細やかな調整で適切なテンションを保つ。巻き出しのブレーキに
メンテナンス不要・巻き出しのブレーキとしても最適
トルクモーターはモーターの回転方向に対し、外力などで逆方向に回されるとブレーキ力を得ることができます。ワークの巻き出し側にトルクモーターを使用することで、適切なテンションを保ちながら巻き取りを実現できます。
また、磨耗しないため、ブレーキのメンテナンスが不要です。
回転速度―トルク特性の全域で使用することができ、拘束運転もおこなえます
トルクモーターは、インダクションモーターやレバーシブルモーターと異なり、拘束状態または拘束に近い低速運転でも、安定したトルクが得られるように設計されています。
そのため、物を押し付けるなど静止トルクが必要な用途や、工程の終わりに拘束状態になるような負荷の駆動に適しています。
ご注意
拘束運転に使用する場合は出力トルクが非常に大きくなります。ギヤヘッド許容トルクを超えないようにしてください。また、当て止めは絶対にしないでください。当て止めをすると、その衝撃によりギヤヘッドが壊れてしまう恐れがあります。

用途例
トルクモーターの特徴を活かした代表的な用途例をご紹介します。
巻き取り
トルクモーターの垂下特性は、一定速度・一定張力で巻き取る用途に適しています。

張力調整(ブレーキ)
トルクモーターのブレーキ力を利用して、巻き取り時に材料のたるみを防ぐ張力用に使用できます。

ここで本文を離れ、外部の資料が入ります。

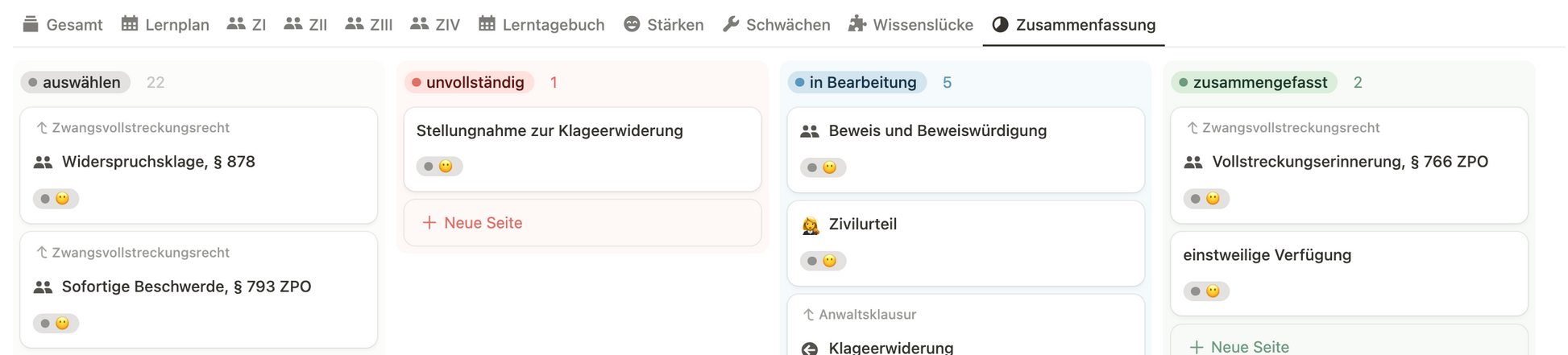Open the Sofortige Beschwerde, § 793 ZPO card
This screenshot has width=1568, height=355.
tap(186, 287)
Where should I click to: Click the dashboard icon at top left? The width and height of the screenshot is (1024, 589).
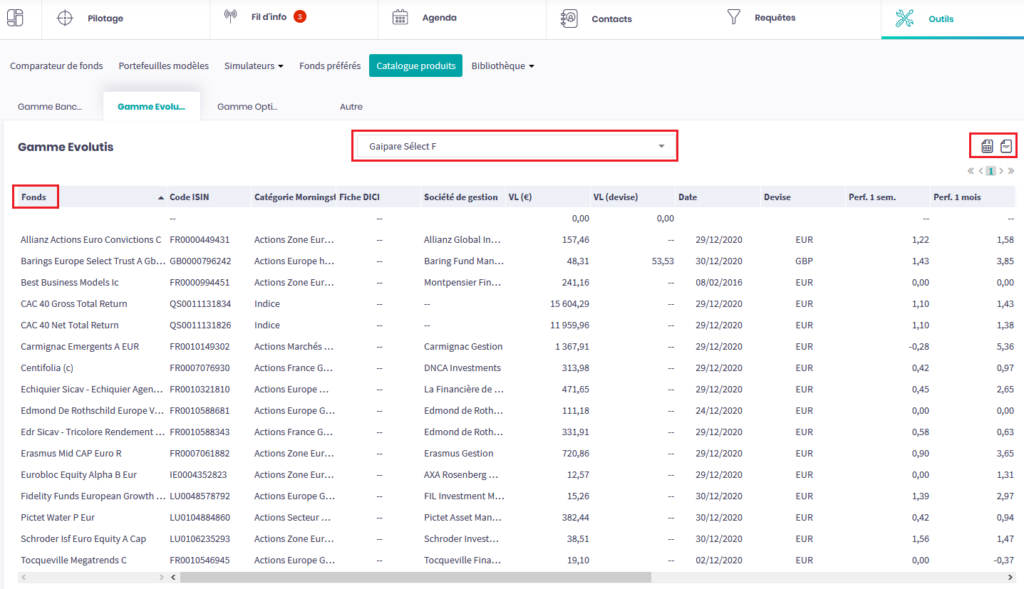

- 巻き取り用途、張力(ブレーキ)用途で使用する場合の選定方法については、以下のページで詳しく説明しています。
選定事例-巻き取り機構
押し当て
拘束状態や、拘束に近い低速運転でも安定したトルクが得られるため、押し当て運転に適しています。※

締め付け
拘束状態や、拘束に近い低速運転でも安定したトルクが得られるため、ねじなどを締め付ける用途に適しています。※

- ※ 拘束状態では出力トルクが大きくなります。ギヤヘッドやリニアヘッドを使用する場合には、当て止めは絶対におこなわないでください。
当て止めをすると、衝撃によりギヤヘッドやリニアヘッドが破損する恐れがあります。